***** RECORD EXCERPTS *****

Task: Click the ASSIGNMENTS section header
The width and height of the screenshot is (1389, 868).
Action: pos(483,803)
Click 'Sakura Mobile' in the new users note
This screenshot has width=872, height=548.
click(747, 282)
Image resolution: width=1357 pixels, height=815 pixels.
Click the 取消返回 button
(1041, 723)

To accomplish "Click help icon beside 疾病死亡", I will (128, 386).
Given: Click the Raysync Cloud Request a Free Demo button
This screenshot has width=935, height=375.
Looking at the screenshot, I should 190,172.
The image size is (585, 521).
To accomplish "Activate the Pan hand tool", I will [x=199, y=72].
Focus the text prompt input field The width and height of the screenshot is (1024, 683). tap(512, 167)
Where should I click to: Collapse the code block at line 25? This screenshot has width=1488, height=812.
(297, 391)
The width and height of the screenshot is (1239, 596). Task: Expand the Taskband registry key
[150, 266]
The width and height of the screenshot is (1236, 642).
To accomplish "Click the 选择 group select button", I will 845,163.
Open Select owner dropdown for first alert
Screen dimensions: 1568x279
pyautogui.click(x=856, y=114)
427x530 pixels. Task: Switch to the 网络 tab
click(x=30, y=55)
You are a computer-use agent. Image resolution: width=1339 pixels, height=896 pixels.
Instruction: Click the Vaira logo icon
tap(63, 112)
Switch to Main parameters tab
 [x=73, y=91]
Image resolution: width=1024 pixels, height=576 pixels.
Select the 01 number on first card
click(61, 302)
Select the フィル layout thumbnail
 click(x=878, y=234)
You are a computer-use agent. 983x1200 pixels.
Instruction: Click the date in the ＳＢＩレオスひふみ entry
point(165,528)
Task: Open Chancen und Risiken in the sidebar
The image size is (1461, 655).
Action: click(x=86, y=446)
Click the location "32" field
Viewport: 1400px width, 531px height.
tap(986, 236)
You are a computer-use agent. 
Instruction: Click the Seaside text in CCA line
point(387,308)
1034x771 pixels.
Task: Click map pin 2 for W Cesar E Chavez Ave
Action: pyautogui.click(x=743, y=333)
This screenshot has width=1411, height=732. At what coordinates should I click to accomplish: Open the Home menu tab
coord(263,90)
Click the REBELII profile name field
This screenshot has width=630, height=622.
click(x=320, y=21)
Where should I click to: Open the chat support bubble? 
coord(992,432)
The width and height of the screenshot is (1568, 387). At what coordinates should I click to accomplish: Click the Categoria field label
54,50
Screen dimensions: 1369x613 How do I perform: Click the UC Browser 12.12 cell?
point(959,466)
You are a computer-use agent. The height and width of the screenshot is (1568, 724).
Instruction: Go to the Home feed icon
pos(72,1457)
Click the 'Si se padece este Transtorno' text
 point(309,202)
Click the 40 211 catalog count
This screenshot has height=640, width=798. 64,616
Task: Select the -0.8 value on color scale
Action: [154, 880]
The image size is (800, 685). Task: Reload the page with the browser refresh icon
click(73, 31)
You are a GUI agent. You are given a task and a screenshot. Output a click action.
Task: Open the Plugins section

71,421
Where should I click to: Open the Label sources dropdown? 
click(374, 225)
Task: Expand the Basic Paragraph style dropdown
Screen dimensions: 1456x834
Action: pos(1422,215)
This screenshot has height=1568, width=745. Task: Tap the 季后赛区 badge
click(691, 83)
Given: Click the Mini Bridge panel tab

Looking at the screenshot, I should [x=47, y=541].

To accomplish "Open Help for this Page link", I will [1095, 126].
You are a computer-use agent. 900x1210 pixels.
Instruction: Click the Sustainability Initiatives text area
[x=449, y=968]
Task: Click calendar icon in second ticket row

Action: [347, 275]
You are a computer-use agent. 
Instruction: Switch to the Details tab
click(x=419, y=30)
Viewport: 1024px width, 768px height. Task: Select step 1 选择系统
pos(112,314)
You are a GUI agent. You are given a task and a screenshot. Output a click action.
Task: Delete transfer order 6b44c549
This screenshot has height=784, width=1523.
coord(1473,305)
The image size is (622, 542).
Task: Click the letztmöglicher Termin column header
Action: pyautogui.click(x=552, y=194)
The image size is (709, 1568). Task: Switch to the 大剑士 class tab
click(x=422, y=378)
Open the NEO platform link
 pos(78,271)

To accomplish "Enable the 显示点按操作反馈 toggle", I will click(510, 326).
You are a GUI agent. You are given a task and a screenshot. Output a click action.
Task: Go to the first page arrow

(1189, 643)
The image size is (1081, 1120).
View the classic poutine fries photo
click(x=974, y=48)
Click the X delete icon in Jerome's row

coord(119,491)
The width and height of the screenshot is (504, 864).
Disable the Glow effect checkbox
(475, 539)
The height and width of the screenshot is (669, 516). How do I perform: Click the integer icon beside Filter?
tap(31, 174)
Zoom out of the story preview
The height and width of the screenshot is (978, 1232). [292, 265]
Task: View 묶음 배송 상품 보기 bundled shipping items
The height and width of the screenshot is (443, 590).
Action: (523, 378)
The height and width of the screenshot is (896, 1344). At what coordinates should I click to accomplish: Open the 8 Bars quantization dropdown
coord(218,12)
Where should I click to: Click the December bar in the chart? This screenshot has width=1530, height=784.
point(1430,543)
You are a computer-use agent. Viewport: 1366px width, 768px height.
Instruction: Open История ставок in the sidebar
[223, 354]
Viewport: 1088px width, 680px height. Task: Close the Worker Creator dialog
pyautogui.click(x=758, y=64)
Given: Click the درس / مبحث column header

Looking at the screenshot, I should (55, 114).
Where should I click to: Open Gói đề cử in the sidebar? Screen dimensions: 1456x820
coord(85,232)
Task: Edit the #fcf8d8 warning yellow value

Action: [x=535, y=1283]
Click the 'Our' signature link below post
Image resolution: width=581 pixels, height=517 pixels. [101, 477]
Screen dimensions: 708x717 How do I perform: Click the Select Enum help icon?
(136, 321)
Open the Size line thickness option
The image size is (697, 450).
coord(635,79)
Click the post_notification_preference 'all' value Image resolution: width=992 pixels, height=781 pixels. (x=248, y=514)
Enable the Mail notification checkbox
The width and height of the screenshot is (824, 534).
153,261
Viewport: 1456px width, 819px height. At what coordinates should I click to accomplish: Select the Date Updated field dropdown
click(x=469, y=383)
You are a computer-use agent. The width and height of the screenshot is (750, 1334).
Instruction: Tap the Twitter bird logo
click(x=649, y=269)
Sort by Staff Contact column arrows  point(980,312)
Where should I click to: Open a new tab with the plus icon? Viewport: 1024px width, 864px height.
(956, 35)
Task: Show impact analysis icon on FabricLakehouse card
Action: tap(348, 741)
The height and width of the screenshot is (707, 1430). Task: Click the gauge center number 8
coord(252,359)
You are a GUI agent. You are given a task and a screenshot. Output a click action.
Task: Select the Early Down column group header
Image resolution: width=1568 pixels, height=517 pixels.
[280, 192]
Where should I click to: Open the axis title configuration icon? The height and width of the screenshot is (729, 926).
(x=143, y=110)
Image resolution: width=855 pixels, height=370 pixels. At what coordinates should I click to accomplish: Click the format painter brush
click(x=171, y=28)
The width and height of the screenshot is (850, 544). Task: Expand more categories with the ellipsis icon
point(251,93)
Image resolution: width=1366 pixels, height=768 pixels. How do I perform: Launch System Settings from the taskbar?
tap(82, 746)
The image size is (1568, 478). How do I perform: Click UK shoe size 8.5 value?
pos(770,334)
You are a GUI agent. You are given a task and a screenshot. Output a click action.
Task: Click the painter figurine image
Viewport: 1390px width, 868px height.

*****

[AIM]:
Print the lines above again without changing anything.

[FULL RESPONSE]:
Task: Click the ASSIGNMENTS section header
The width and height of the screenshot is (1389, 868).
Action: pos(483,803)
Click 'Sakura Mobile' in the new users note
This screenshot has width=872, height=548.
click(747, 282)
Image resolution: width=1357 pixels, height=815 pixels.
Click the 取消返回 button
(1041, 723)

To accomplish "Click help icon beside 疾病死亡", I will (128, 386).
Given: Click the Raysync Cloud Request a Free Demo button
This screenshot has width=935, height=375.
Looking at the screenshot, I should 190,172.
The image size is (585, 521).
To accomplish "Activate the Pan hand tool", I will [x=199, y=72].
Focus the text prompt input field The width and height of the screenshot is (1024, 683). tap(512, 167)
Where should I click to: Collapse the code block at line 25? This screenshot has width=1488, height=812.
(297, 391)
The width and height of the screenshot is (1239, 596). Task: Expand the Taskband registry key
[150, 266]
The width and height of the screenshot is (1236, 642).
To accomplish "Click the 选择 group select button", I will 845,163.
Open Select owner dropdown for first alert
Screen dimensions: 1568x279
pyautogui.click(x=856, y=114)
427x530 pixels. Task: Switch to the 网络 tab
click(x=30, y=55)
You are a computer-use agent. Image resolution: width=1339 pixels, height=896 pixels.
Instruction: Click the Vaira logo icon
tap(63, 112)
Switch to Main parameters tab
 [x=73, y=91]
Image resolution: width=1024 pixels, height=576 pixels.
Select the 01 number on first card
click(61, 302)
Select the フィル layout thumbnail
 click(x=878, y=234)
You are a computer-use agent. 983x1200 pixels.
Instruction: Click the date in the ＳＢＩレオスひふみ entry
point(165,528)
Task: Open Chancen und Risiken in the sidebar
The image size is (1461, 655).
Action: click(x=86, y=446)
Click the location "32" field
Viewport: 1400px width, 531px height.
tap(986, 236)
You are a computer-use agent. 
Instruction: Click the Seaside text in CCA line
point(387,308)
1034x771 pixels.
Task: Click map pin 2 for W Cesar E Chavez Ave
Action: pyautogui.click(x=743, y=333)
This screenshot has width=1411, height=732. At what coordinates should I click to accomplish: Open the Home menu tab
coord(263,90)
Click the REBELII profile name field
This screenshot has width=630, height=622.
click(x=320, y=21)
Where should I click to: Open the chat support bubble? 
coord(992,432)
The width and height of the screenshot is (1568, 387). At what coordinates should I click to accomplish: Click the Categoria field label
54,50
Screen dimensions: 1369x613 How do I perform: Click the UC Browser 12.12 cell?
point(959,466)
You are a computer-use agent. The height and width of the screenshot is (1568, 724).
Instruction: Go to the Home feed icon
pos(72,1457)
Click the 'Si se padece este Transtorno' text
 point(309,202)
Click the 40 211 catalog count
This screenshot has height=640, width=798. 64,616
Task: Select the -0.8 value on color scale
Action: [154, 880]
The image size is (800, 685). Task: Reload the page with the browser refresh icon
click(73, 31)
You are a GUI agent. You are given a task and a screenshot. Output a click action.
Task: Open the Plugins section

71,421
Where should I click to: Open the Label sources dropdown? 
click(374, 225)
Task: Expand the Basic Paragraph style dropdown
Screen dimensions: 1456x834
Action: pos(1422,215)
This screenshot has height=1568, width=745. Task: Tap the 季后赛区 badge
click(691, 83)
Given: Click the Mini Bridge panel tab

Looking at the screenshot, I should [x=47, y=541].

To accomplish "Open Help for this Page link", I will [1095, 126].
You are a computer-use agent. 900x1210 pixels.
Instruction: Click the Sustainability Initiatives text area
[x=449, y=968]
Task: Click calendar icon in second ticket row

Action: [347, 275]
You are a computer-use agent. 
Instruction: Switch to the Details tab
click(x=419, y=30)
Viewport: 1024px width, 768px height. Task: Select step 1 选择系统
pos(112,314)
You are a GUI agent. You are given a task and a screenshot. Output a click action.
Task: Delete transfer order 6b44c549
This screenshot has height=784, width=1523.
coord(1473,305)
The image size is (622, 542).
Task: Click the letztmöglicher Termin column header
Action: pyautogui.click(x=552, y=194)
The image size is (709, 1568). Task: Switch to the 大剑士 class tab
click(x=422, y=378)
Open the NEO platform link
 pos(78,271)

To accomplish "Enable the 显示点按操作反馈 toggle", I will click(510, 326).
You are a GUI agent. You are given a task and a screenshot. Output a click action.
Task: Go to the first page arrow

(1189, 643)
The image size is (1081, 1120).
View the classic poutine fries photo
click(x=974, y=48)
Click the X delete icon in Jerome's row

coord(119,491)
The width and height of the screenshot is (504, 864).
Disable the Glow effect checkbox
(475, 539)
The height and width of the screenshot is (669, 516). How do I perform: Click the integer icon beside Filter?
tap(31, 174)
Zoom out of the story preview
The height and width of the screenshot is (978, 1232). [292, 265]
Task: View 묶음 배송 상품 보기 bundled shipping items
The height and width of the screenshot is (443, 590).
Action: (523, 378)
The height and width of the screenshot is (896, 1344). At what coordinates should I click to accomplish: Open the 8 Bars quantization dropdown
coord(218,12)
Where should I click to: Click the December bar in the chart? This screenshot has width=1530, height=784.
point(1430,543)
You are a computer-use agent. Viewport: 1366px width, 768px height.
Instruction: Open История ставок in the sidebar
[223, 354]
Viewport: 1088px width, 680px height. Task: Close the Worker Creator dialog
pyautogui.click(x=758, y=64)
Given: Click the درس / مبحث column header

Looking at the screenshot, I should (55, 114).
Where should I click to: Open Gói đề cử in the sidebar? Screen dimensions: 1456x820
coord(85,232)
Task: Edit the #fcf8d8 warning yellow value

Action: [x=535, y=1283]
Click the 'Our' signature link below post
Image resolution: width=581 pixels, height=517 pixels. [101, 477]
Screen dimensions: 708x717 How do I perform: Click the Select Enum help icon?
(136, 321)
Open the Size line thickness option
The image size is (697, 450).
coord(635,79)
Click the post_notification_preference 'all' value Image resolution: width=992 pixels, height=781 pixels. (x=248, y=514)
Enable the Mail notification checkbox
The width and height of the screenshot is (824, 534).
153,261
Viewport: 1456px width, 819px height. At what coordinates should I click to accomplish: Select the Date Updated field dropdown
click(x=469, y=383)
You are a computer-use agent. The width and height of the screenshot is (750, 1334).
Instruction: Tap the Twitter bird logo
click(x=649, y=269)
Sort by Staff Contact column arrows  point(980,312)
Where should I click to: Open a new tab with the plus icon? Viewport: 1024px width, 864px height.
(956, 35)
Task: Show impact analysis icon on FabricLakehouse card
Action: tap(348, 741)
The height and width of the screenshot is (707, 1430). Task: Click the gauge center number 8
coord(252,359)
You are a GUI agent. You are given a task and a screenshot. Output a click action.
Task: Select the Early Down column group header
Image resolution: width=1568 pixels, height=517 pixels.
[280, 192]
Where should I click to: Open the axis title configuration icon? The height and width of the screenshot is (729, 926).
(x=143, y=110)
Image resolution: width=855 pixels, height=370 pixels. At what coordinates should I click to accomplish: Click the format painter brush
click(x=171, y=28)
The width and height of the screenshot is (850, 544). Task: Expand more categories with the ellipsis icon
point(251,93)
Image resolution: width=1366 pixels, height=768 pixels. How do I perform: Launch System Settings from the taskbar?
tap(82, 746)
The image size is (1568, 478). How do I perform: Click UK shoe size 8.5 value?
pos(770,334)
You are a GUI agent. You are given a task and a screenshot. Output a click action.
Task: Click the painter figurine image
Viewport: 1390px width, 868px height.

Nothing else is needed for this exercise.